The consensus among local journalists who have worked with Mogato, however, is that the story could not have been written without his deep understanding of the workings and culture of the Philippine police, and his contacts in the organization, the result of relationships built up over more than 30 years as a reporter.
It was one such source that broke the story wide open, he reveals. A retired police official pointed them in the right direction, he says, and told them who they should talk to. And they wouldn’t have said anything without the retired official’s green light.
“I was surprised that they spoke up,” says Mogato, speaking in Filipino.
Despite the popularity of the antidrug campaign in the polls, not everyone in the police organization is in favor of how it’s being handled, he suggests. There are some officers in the force who are against it.
Sources also told them about the “reward” system setting cash bounties for kills, a story which Reuters broke (and which the Philippine National Police has officially denied).
In 2016, in the early days of the drug war, some foreign press agencies reported that there were guns for hire being paid to do the killings, to the tune of P20,000 per kill.
Keep the money
“My police friends’ reaction was, ‘Why would we pay someone else when we can do it ourselves, and with less risk? And we get to keep the money,’” recalls Mogato.
This wasn’t exactly a surprise to the veteran reporter.
“I started covering the police beat in 1984, before Edsa in the dying years of the Marcos era, for People’s Journal,” he recalls.
The Sampaloc, Manila, native had just graduated from Pamantasan ng Lungsod ng Maynila with a Mass Communication degree, but his real education was just beginning.
“I was on night duty, and I became friendly with the police on the beat,” he says. “I would go out with them on operations. Sometimes they would hand me a gun and ask me if I wanted to join in.”
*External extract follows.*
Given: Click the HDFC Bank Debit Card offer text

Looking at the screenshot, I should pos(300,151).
One time, he recalls, he was invited to a birthday party south of Manila by members of police intelligence. They were drinking outdoors, beside a creek. Mogato noticed two men who didn’t appear to be cops with them. It was a loud, boisterous party, but the two seemed quiet.
Close to midnight, some of the police left with the two men. About 30 minutes later, they called up to say there had been an “encounter.” When Mogato and other reporters arrived on the scene, there were two bodies on the ground.
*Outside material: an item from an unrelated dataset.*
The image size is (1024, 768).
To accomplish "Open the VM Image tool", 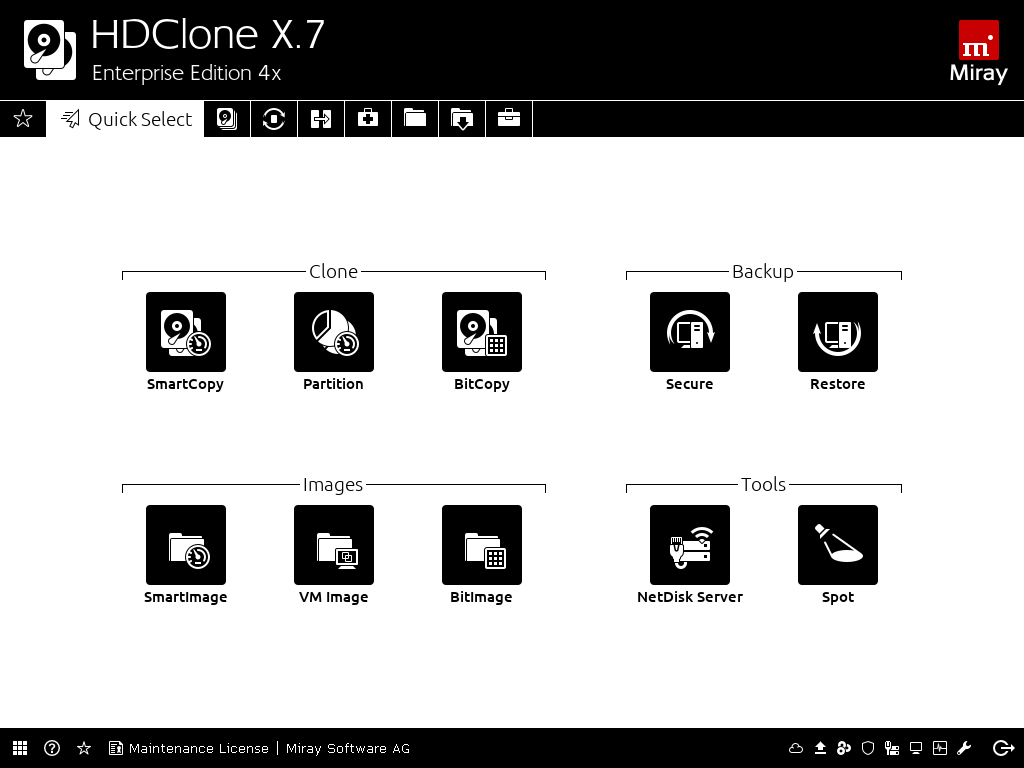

“It was the two men who had been with us,” he says.
“The official line was they were armed holdup men. The encounter took place in a dead-end alley. They had no chance to escape. From then on I had my doubts about so-called ‘encounters.’
“Of course, this was during the Marcos years—you couldn’t speak up. And these were people you drank with, went on raids with, got your information from. It felt like betraying their trust if you brought it up.”
After the Edsa revolution in 1986, and the easing of restrictions on the press, this became a more difficult balancing act. With more press freedom came more emphasis on journalistic ethics, and reporters had to learn which lines not to cross.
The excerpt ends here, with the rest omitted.